The case of Elvanite Full Circle Limited v AMEC Earth & Environmental (UK) Limited [1] is a clear example of the court adopting a strict, no-nonsense approach to costs budgeting.  In that case the successful defendant sought to amend its approved costs budget post-trial, and was given short shrift.  The defendant’s costs budget was originally approved by the court at approximately £270,000, including some £30,500 estimated expert’s fees.  In reliance on that budget (and of some relevance to the judge’s reasoning), the claimant had obtained ATE insurance cover to the limit of £250,000.  Shortly before trial the defendant filed an increased costs budget, this time of around £500,000 and including £200,000 of expert’s fees, although it did not make a formal application to amend its budget.  When the defendant finally did make a formal application to amend its budget after it had won the case, its application was refused.

Coulson J held that a strict approach to costs budgeting was necessary. As the Court of Appeal had emphasised in Henry [2], the function of the cost budget was to impose a limit on recoverable costs; and as Coulson J had commented himself in Murray v Neil Dowlman [3], it should be difficult to persuade a court that mistakes in an approved budget should be rectified lightly or should constitute good reason to depart from that budget.  The judge also stated that a formal application to amend a cost budget would be required immediately costs began to exceed an approved budget by more than a minimal amount.  In this particular case, the approved budget would stand and, whilst the question of whether there was good reason to depart from it could be considered by the costs judge on assessment, Coulson J commented that, certainly in respect of the increased expert’s fees, he did not think that there would be.

**Dataset content**
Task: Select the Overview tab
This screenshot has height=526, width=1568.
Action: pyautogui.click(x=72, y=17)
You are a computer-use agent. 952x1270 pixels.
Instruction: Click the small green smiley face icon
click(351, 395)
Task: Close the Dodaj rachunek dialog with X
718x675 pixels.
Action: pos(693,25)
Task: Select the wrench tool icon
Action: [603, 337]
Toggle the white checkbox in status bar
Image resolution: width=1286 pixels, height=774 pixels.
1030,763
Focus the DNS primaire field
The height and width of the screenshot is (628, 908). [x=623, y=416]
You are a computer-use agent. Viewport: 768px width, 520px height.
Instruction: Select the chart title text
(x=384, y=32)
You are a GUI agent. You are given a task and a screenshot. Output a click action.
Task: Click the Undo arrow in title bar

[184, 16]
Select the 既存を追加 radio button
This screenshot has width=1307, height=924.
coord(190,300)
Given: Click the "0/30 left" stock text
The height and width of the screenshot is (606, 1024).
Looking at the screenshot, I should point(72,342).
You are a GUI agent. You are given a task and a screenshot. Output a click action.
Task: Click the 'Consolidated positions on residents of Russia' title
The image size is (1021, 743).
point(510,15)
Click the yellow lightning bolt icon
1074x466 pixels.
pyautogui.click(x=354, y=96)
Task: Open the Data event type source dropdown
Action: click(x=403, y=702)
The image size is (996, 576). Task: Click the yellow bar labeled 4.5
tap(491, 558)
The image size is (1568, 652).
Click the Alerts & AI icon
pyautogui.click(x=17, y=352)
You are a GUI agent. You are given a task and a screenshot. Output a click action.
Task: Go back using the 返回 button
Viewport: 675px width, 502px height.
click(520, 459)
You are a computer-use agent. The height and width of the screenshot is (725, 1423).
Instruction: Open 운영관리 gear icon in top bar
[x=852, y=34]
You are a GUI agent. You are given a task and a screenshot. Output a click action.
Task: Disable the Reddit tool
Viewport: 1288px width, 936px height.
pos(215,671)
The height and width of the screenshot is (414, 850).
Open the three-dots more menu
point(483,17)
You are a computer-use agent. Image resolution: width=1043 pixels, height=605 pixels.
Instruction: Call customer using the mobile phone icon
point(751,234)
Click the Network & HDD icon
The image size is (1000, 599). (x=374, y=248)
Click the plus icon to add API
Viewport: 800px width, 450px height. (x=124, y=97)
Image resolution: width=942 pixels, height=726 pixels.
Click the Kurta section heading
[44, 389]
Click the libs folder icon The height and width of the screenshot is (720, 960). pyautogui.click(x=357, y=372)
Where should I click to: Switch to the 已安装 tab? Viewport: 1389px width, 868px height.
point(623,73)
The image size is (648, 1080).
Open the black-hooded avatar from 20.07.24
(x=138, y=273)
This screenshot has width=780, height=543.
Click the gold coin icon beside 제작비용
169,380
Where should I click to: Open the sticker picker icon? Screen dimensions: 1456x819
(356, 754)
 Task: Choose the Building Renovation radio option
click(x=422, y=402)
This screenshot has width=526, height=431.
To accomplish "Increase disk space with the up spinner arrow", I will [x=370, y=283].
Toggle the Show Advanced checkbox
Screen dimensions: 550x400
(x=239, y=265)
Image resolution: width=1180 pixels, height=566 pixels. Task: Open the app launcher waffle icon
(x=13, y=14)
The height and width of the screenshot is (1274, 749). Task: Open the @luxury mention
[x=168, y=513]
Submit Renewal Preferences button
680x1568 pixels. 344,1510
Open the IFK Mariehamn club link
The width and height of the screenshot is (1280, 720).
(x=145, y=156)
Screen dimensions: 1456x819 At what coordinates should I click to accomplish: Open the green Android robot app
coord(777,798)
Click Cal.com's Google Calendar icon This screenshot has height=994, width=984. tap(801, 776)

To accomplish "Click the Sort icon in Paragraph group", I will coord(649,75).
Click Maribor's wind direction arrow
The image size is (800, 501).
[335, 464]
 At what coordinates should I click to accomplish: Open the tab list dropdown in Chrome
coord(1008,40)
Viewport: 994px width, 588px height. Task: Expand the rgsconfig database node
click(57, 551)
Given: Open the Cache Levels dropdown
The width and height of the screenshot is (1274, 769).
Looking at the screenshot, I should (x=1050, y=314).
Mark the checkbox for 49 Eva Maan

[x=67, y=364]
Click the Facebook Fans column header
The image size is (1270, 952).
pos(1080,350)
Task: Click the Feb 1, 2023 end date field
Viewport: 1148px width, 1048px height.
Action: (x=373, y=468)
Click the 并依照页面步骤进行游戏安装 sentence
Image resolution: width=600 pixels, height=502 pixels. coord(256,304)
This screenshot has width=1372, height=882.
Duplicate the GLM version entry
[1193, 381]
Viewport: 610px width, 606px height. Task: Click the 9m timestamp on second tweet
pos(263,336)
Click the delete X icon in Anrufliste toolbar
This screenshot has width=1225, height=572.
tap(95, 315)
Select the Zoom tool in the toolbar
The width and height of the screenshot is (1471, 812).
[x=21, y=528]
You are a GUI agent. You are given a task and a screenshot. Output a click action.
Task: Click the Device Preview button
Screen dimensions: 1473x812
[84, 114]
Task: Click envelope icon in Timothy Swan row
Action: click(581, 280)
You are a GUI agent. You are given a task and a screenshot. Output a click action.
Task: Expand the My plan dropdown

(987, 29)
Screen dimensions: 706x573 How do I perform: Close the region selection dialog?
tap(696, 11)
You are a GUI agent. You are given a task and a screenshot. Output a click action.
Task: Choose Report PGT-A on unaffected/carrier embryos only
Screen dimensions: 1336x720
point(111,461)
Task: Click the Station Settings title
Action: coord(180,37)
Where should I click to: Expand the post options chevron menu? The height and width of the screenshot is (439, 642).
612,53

**Exercise requirements**
1. Reproduce the passage on costs budgeting word for word, in full.
2. Render the records from the line with "Screen dimensions: 706x573" through the end of the records as a Markdown table with the columns Row and Line, omitting blank lines.
The passage on costs budgeting and the records have no connection to each other.

**Expected responses**
1.
The case of Elvanite Full Circle Limited v AMEC Earth & Environmental (UK) Limited [1] is a clear example of the court adopting a strict, no-nonsense approach to costs budgeting.  In that case the successful defendant sought to amend its approved costs budget post-trial, and was given short shrift.  The defendant’s costs budget was originally approved by the court at approximately £270,000, including some £30,500 estimated expert’s fees.  In reliance on that budget (and of some relevance to the judge’s reasoning), the claimant had obtained ATE insurance cover to the limit of £250,000.  Shortly before trial the defendant filed an increased costs budget, this time of around £500,000 and including £200,000 of expert’s fees, although it did not make a formal application to amend its budget.  When the defendant finally did make a formal application to amend its budget after it had won the case, its application was refused.

Coulson J held that a strict approach to costs budgeting was necessary. As the Court of Appeal had emphasised in Henry [2], the function of the cost budget was to impose a limit on recoverable costs; and as Coulson J had commented himself in Murray v Neil Dowlman [3], it should be difficult to persuade a court that mistakes in an approved budget should be rectified lightly or should constitute good reason to depart from that budget.  The judge also stated that a formal application to amend a cost budget would be required immediately costs began to exceed an approved budget by more than a minimal amount.  In this particular case, the approved budget would stand and, whilst the question of whether there was good reason to depart from it could be considered by the costs judge on assessment, Coulson J commented that, certainly in respect of the increased expert’s fees, he did not think that there would be.

2.
| Row | Line |
|---|---|
| 1 | Screen dimensions: 706x573 How do I perform: Close the region selection dialog? |
| 2 | tap(696, 11) |
| 3 | You are a GUI agent. You are given a task and a screenshot. Output a click action. |
| 4 | Task: Choose Report PGT-A on unaffected/carrier embryos only |
| 5 | Screen dimensions: 1336x720 |
| 6 | point(111,461) |
| 7 | Task: Click the Station Settings title |
| 8 | Action: coord(180,37) |
| 9 | Where should I click to: Expand the post options chevron menu? The height and width of the screenshot is (439, 642). |
| 10 | 612,53 |